* _What to work on_:
Wherever a line in the records contains the word "step", return that line.

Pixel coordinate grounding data

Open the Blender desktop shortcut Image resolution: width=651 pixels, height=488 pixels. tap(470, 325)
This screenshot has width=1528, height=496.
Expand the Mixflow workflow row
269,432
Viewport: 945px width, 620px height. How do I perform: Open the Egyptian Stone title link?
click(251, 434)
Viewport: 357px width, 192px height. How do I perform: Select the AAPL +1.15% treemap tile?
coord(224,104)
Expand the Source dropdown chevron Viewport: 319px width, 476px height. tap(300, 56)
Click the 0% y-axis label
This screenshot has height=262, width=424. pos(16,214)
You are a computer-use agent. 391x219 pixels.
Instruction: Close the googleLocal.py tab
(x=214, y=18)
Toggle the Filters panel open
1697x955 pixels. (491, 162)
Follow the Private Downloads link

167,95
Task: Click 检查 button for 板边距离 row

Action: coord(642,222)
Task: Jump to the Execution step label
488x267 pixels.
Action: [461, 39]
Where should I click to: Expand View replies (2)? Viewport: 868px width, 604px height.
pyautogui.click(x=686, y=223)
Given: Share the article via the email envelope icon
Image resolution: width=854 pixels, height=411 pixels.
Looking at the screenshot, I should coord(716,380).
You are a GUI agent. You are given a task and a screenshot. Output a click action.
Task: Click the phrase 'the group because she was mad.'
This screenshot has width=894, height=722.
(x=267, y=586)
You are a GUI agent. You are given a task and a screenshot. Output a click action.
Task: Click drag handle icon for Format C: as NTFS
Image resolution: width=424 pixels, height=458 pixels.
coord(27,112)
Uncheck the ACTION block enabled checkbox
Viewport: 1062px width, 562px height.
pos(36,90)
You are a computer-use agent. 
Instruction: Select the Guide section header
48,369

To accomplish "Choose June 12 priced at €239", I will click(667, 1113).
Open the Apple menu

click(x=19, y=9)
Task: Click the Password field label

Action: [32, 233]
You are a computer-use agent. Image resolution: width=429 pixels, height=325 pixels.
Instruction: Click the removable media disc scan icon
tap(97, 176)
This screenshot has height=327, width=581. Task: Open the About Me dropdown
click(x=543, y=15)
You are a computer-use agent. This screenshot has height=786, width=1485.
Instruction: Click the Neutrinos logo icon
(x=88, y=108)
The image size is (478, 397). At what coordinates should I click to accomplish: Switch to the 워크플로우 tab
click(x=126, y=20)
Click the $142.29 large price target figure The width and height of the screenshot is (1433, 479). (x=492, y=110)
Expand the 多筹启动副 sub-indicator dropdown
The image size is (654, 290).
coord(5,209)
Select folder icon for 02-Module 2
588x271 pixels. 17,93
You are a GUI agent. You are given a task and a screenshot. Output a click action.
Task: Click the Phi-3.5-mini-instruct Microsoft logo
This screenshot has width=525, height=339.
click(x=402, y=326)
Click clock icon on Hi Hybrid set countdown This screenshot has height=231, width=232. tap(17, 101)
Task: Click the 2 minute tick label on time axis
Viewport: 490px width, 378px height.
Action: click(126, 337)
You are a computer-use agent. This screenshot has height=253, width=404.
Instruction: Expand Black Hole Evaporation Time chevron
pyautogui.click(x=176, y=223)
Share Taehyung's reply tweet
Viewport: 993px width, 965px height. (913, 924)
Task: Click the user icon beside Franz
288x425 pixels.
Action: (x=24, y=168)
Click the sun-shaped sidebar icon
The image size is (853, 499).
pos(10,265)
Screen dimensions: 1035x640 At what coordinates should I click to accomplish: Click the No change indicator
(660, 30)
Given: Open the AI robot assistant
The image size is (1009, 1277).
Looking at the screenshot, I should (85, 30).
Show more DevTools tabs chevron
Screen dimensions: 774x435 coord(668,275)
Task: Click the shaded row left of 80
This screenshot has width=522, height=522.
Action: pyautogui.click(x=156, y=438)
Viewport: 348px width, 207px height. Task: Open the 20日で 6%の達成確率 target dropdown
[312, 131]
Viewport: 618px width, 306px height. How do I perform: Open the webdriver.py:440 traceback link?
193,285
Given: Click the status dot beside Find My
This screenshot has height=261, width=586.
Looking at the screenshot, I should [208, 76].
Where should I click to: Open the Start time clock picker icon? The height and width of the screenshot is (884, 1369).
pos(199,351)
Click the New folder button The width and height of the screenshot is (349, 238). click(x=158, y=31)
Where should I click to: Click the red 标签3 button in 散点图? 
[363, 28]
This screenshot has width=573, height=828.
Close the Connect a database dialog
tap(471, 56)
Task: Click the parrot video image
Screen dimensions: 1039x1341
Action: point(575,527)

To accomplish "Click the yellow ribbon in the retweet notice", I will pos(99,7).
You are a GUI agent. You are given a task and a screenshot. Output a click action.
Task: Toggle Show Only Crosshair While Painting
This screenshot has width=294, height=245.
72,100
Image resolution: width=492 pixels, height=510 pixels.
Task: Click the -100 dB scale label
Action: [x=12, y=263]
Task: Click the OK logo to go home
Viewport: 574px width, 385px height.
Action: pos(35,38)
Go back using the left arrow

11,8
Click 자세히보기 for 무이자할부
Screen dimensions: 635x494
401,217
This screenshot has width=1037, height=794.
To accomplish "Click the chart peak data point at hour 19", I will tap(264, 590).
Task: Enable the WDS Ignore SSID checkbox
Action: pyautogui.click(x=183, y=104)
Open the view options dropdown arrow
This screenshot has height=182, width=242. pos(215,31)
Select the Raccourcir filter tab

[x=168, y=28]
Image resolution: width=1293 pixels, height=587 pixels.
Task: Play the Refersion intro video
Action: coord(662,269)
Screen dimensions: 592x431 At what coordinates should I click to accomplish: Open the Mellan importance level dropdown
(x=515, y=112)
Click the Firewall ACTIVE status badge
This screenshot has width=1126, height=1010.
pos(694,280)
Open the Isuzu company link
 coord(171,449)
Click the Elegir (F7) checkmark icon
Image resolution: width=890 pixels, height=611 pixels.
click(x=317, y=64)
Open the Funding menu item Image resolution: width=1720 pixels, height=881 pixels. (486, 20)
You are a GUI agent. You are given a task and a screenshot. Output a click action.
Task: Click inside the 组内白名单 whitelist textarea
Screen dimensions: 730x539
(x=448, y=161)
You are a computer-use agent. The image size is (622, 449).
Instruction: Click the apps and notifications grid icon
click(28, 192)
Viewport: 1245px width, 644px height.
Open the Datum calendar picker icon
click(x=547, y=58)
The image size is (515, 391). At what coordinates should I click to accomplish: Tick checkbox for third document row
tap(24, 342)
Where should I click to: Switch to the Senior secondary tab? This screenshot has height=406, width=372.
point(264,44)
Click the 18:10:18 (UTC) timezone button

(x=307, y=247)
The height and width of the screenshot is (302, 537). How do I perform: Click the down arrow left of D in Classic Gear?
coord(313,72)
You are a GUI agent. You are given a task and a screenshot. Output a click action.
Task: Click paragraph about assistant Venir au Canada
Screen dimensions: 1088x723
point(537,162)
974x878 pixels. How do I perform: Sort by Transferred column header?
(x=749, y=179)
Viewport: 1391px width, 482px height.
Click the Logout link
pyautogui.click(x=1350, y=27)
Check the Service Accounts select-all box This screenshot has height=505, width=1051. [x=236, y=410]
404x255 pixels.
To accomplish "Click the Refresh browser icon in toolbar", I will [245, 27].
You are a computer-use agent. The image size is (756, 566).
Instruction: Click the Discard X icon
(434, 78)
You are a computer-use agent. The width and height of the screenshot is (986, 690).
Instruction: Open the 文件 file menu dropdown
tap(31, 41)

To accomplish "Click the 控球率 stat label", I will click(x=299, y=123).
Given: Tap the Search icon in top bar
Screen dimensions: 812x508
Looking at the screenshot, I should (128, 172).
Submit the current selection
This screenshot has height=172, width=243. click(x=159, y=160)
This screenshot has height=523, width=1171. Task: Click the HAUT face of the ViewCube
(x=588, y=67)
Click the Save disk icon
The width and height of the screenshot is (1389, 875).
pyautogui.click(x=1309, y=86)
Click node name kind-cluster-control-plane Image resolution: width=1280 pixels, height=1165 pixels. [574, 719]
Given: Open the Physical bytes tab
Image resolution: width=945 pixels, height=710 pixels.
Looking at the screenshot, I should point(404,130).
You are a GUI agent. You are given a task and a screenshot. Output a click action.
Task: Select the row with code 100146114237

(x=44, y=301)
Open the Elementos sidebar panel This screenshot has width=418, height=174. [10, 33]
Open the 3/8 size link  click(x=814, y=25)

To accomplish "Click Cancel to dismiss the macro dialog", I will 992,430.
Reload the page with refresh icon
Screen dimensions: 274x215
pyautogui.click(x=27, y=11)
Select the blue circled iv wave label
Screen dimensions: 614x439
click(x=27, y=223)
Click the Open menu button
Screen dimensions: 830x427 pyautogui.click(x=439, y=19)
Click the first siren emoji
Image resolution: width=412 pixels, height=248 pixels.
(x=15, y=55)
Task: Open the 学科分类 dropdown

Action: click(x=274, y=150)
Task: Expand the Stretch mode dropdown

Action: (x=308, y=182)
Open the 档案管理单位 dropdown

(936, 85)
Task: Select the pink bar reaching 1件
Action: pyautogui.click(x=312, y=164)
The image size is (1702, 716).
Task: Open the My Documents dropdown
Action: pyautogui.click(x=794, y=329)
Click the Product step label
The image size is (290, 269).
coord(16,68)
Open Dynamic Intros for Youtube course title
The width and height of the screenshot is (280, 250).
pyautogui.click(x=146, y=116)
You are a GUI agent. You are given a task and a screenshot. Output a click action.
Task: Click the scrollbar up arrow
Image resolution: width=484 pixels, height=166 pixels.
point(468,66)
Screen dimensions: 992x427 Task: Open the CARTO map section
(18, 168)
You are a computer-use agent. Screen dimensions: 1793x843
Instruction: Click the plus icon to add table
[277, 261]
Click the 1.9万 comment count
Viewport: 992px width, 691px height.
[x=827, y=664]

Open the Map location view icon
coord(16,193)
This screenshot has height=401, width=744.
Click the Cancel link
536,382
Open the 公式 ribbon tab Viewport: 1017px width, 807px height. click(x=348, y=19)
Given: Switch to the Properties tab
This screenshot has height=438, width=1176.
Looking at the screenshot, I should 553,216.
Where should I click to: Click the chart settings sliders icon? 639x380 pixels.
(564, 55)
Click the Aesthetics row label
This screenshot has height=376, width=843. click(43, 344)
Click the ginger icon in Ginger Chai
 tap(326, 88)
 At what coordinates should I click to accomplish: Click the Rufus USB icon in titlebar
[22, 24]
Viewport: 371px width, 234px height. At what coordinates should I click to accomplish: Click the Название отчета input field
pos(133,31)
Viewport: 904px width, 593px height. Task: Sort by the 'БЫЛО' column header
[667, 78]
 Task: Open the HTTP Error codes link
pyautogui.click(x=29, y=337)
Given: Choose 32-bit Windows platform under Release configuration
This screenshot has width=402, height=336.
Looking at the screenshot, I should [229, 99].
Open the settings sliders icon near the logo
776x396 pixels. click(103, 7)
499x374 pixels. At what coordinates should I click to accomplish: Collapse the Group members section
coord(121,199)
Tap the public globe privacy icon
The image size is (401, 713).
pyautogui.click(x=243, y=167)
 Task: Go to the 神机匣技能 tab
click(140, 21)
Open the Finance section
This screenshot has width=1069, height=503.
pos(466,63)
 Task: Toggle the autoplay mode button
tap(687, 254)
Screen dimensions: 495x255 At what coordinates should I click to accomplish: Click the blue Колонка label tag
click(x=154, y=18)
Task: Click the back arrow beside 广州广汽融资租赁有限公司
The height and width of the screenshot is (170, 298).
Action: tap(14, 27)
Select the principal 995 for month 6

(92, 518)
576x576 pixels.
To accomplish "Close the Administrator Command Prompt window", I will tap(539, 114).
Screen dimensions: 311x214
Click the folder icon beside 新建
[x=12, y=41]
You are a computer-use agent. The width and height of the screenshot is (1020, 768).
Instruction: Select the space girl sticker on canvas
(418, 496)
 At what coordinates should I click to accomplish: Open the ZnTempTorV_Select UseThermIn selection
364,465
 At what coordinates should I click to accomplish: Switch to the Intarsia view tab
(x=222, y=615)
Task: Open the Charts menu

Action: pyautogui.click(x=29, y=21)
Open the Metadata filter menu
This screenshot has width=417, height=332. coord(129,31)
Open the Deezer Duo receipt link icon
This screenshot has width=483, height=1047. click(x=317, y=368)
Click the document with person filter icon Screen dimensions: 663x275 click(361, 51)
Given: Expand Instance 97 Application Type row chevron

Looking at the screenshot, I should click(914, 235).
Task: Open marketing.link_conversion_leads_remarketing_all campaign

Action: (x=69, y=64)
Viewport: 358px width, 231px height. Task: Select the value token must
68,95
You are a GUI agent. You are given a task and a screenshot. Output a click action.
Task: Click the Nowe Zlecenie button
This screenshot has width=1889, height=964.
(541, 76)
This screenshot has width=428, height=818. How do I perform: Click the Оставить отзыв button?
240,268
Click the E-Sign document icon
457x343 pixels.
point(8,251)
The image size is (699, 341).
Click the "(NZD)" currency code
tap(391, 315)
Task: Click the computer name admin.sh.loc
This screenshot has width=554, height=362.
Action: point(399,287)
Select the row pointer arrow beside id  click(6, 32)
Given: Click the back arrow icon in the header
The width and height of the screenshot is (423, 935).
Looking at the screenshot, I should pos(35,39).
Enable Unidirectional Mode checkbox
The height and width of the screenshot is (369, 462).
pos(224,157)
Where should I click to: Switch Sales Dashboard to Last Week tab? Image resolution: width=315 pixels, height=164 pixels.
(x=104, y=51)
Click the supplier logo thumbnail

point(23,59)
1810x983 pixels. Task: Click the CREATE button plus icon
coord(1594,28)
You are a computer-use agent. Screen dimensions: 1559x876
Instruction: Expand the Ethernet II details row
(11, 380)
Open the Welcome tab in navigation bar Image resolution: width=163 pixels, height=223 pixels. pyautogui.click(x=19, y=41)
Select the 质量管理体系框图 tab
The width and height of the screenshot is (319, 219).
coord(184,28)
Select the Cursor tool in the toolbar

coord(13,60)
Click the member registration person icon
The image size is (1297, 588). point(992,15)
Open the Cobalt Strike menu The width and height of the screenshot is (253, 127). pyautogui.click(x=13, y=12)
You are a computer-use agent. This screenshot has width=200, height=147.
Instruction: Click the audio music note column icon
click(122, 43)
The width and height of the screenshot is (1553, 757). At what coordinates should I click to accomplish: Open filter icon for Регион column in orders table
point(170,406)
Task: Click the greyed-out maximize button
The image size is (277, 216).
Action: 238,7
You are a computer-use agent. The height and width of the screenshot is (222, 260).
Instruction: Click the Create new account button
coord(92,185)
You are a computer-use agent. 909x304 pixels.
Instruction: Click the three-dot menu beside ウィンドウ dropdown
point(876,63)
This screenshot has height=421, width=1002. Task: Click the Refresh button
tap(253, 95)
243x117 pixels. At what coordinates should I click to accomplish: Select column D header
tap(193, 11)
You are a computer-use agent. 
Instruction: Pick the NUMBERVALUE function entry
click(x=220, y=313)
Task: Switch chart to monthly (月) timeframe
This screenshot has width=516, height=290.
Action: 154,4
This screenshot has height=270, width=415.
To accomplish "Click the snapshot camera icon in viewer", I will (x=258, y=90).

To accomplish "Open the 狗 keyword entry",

* _Result of the task_:
Task: Jump to the Execution step label
Click the Product step label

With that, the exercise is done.